- [Problem requirements]:
Copy verbatim the part of the data that opens with the line containing "Where should I" and runs through the end of the data, leaving the pictures out of your reply.

- [Material supplied]:
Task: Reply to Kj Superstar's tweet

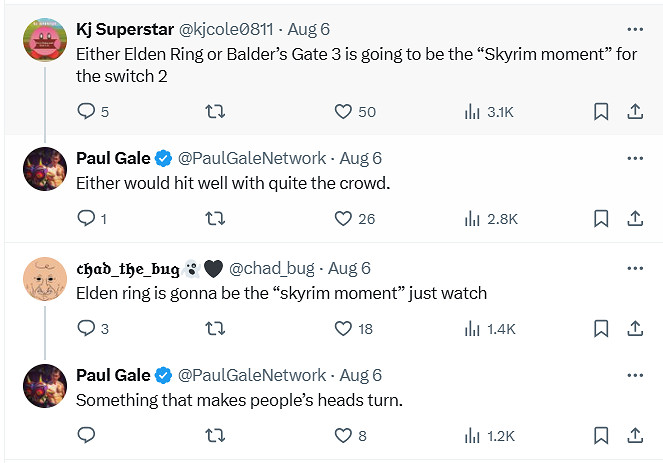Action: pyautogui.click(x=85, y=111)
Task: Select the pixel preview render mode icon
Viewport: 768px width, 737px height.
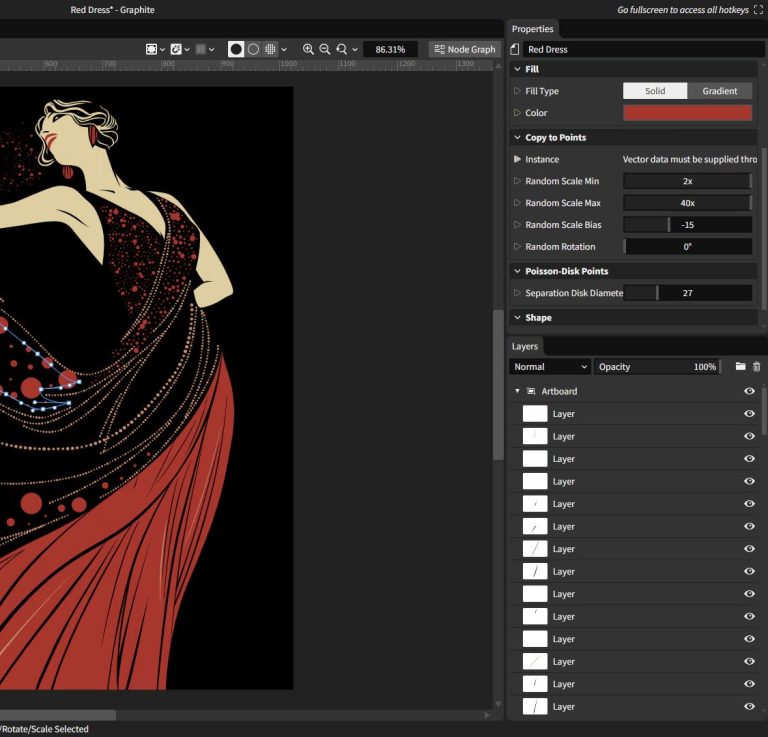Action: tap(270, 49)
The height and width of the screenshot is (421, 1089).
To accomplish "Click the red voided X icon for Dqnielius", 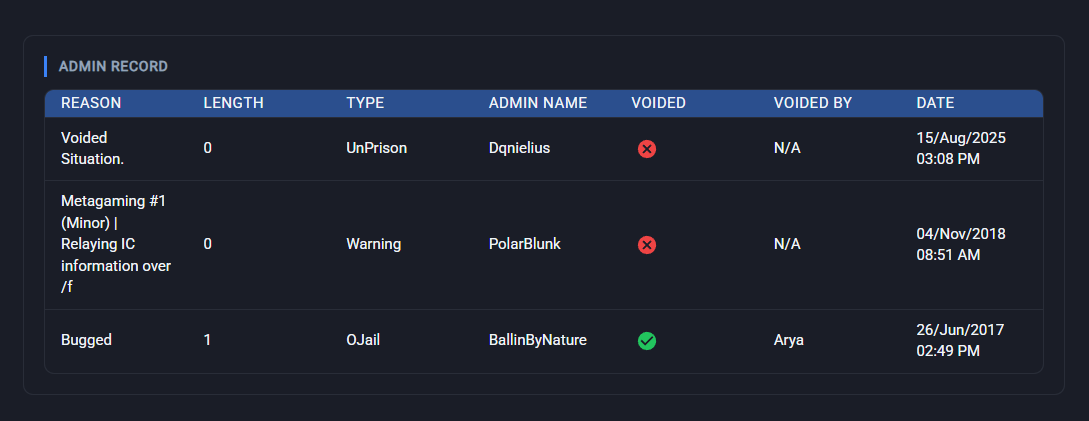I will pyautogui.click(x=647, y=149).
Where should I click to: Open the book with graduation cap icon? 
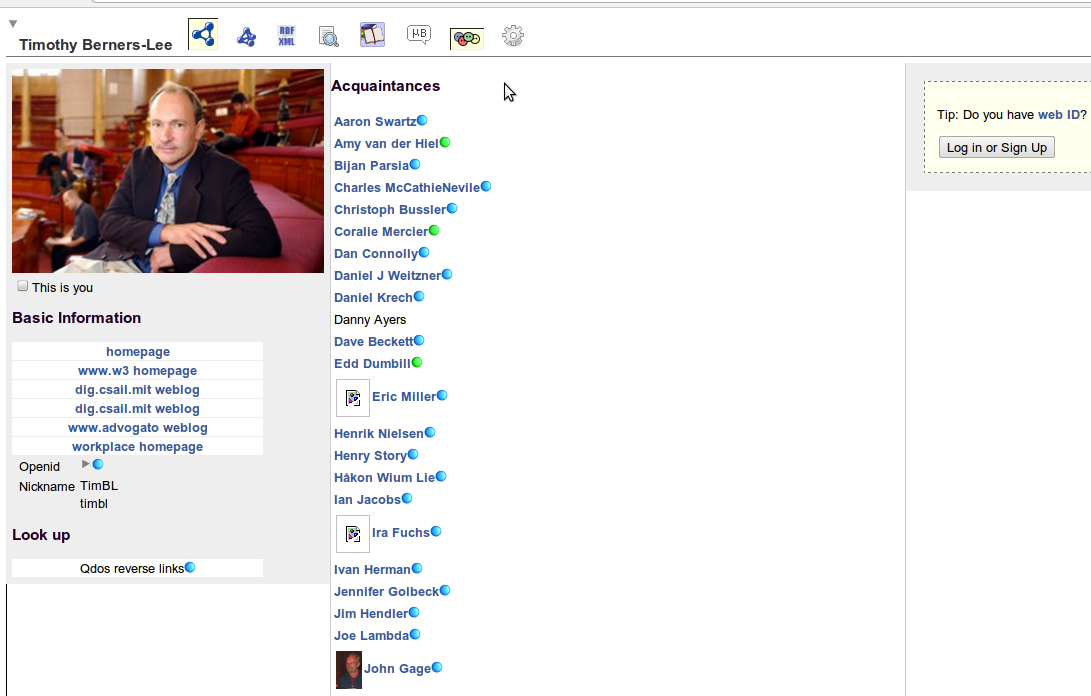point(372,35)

- [Response to the task]:
Where should I click to: Open the book with graduation cap icon? 
point(372,35)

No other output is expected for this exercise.